The evidence is in how they spend their time and their money. Companies that used to allocate almost all of their AI budget to compute are now shifting some of that spend to data curation and quality control. Their data engineers worry about consensus mechanisms and quality control instead of scraping data from the web.

The pattern is unmistakable. Whether it's automotive companies working on autonomous vehicles, or healthcare companies building diagnostic models, the same realization is hitting everyone: data quality is paramount.

What this actually means for your AI team

This shift towards quality will change everything about how you operate:

Expert human feedback replaces simple annotation: Creating your dataset used to involve basic classification or drawing boxes around items in an image. Now it is a core part of your R&D. Building the right ontologies and rubrics defines what your model will learn, so you need a broader concept of human feedback. For example, robots no longer need much human feedback to interpret the objects in their field of view, but do still need human feedback to decide which action to take in a complex, real world environment.

You can finally measure what matters. Instead of just measuring dataset size, you’ll be tracking annotation consistency, edge case coverage, and performance on specific failure modes.
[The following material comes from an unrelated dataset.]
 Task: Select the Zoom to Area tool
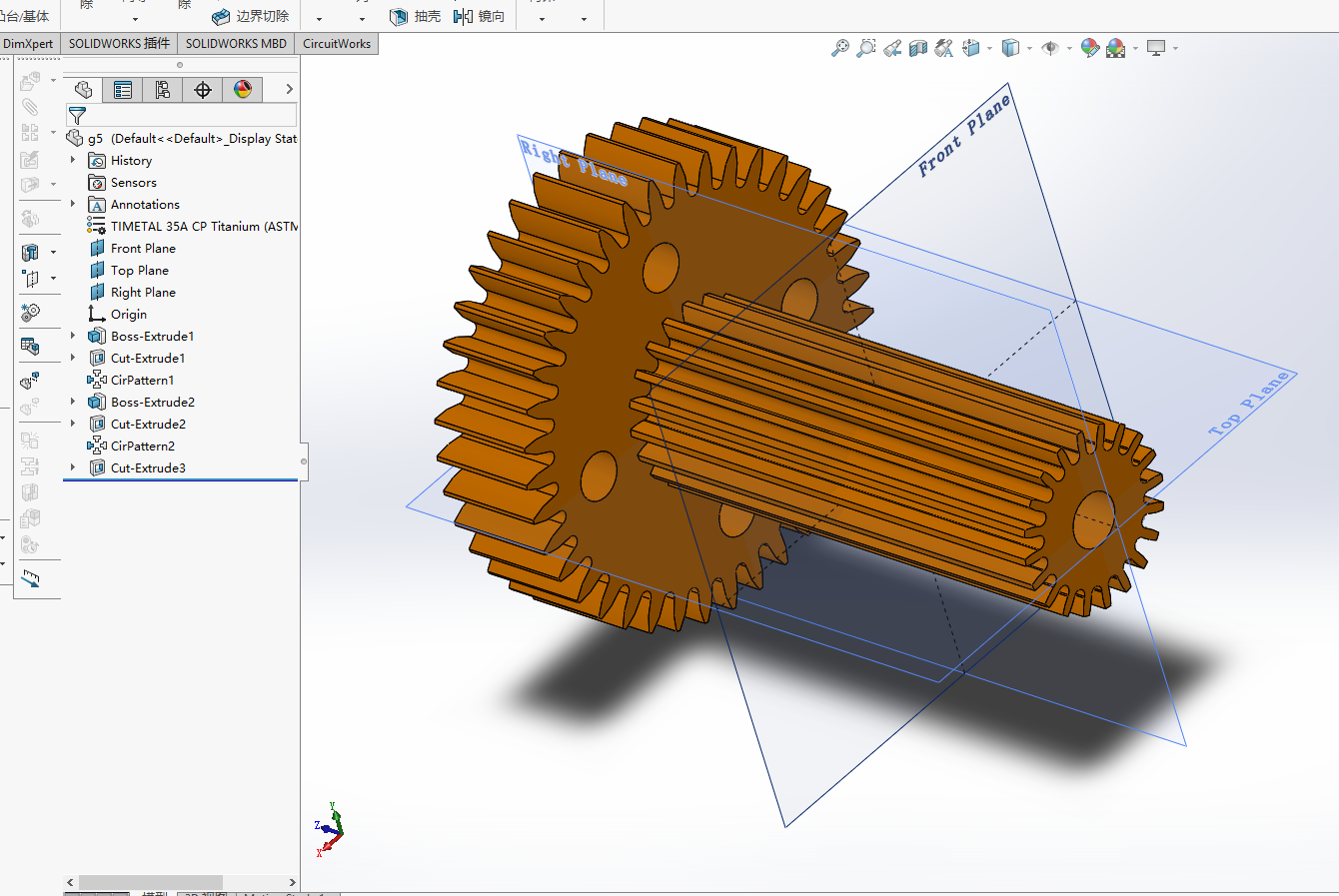pos(866,48)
Your experts become your advantage. That radiologist you hired, or that mathematician on your team are now giving your AI their unique expertise, one careful example at a time. Your data annotators become partners in model development, not just an outsourced workforce.

What you need for a "data quality" focus

Making the shift to quality isn't just a mindset change. It requires a fundamental shift in infrastructure and process:

Enable precise annotation and feedback

Your annotation tools need to be precision instruments. If your annotators are struggling with a clunky interface, then you're injecting errors at source. Every imprecision compounds, and just a few errors can poison even a huge dataset.

Build automated QA mechanisms

Consensus systems: Multiple annotators need to agree before data moves forward
Smart routing: Agents that send the right data to the right expert annotator
Analytics: Deep visibility into annotation patterns and quality metrics
Auditing and logs: Complete traceability of every annotation decision

The spending conversation you need to have

If you're a Head of ML or VP of AI or Engineering, here's the argument for your next budget meeting:

"We spend hundreds of thousands on engineers and PhD researchers. We spend hundreds of thousands on compute. But we spend almost nothing on data - the thing that actually determines whether those PhDs and GPUs produce anything useful."

Some of the best AI companies now spend more on data than on compute.

Your CEO is worried about GPU access and hiring AI talent. But you're feeding those expensive resources suboptimal data and wondering why you're not getting results.

The bottom line

The quantity era of AI is ending, but the quality era has just begun. The companies that understand this are already acting on it and advancing fast. While everyone else is still trying to scrape together more data, these leaders are crafting precise, high-quality datasets that outperform billion-example corpuses.

Ironically, this transition makes AI more, not less, accessible. You don't need exclusive access to massive datasets or the most powerful GPUs. You need thoughtfulness, expertise, and the right approach to data quality.

The skeptics are right that the theoretical scaling laws are hitting practical limits. They're wrong about what happens next. We're not approaching the end of AI progress - we're approaching the beginning of AI craftsmanship.

The question isn't whether the shift to quality will happen; it's already happening. The only question is whether you'll be part of it, or whether you'll be left behind, still throwing quantity at problems while your competitors have moved onto the next frontier.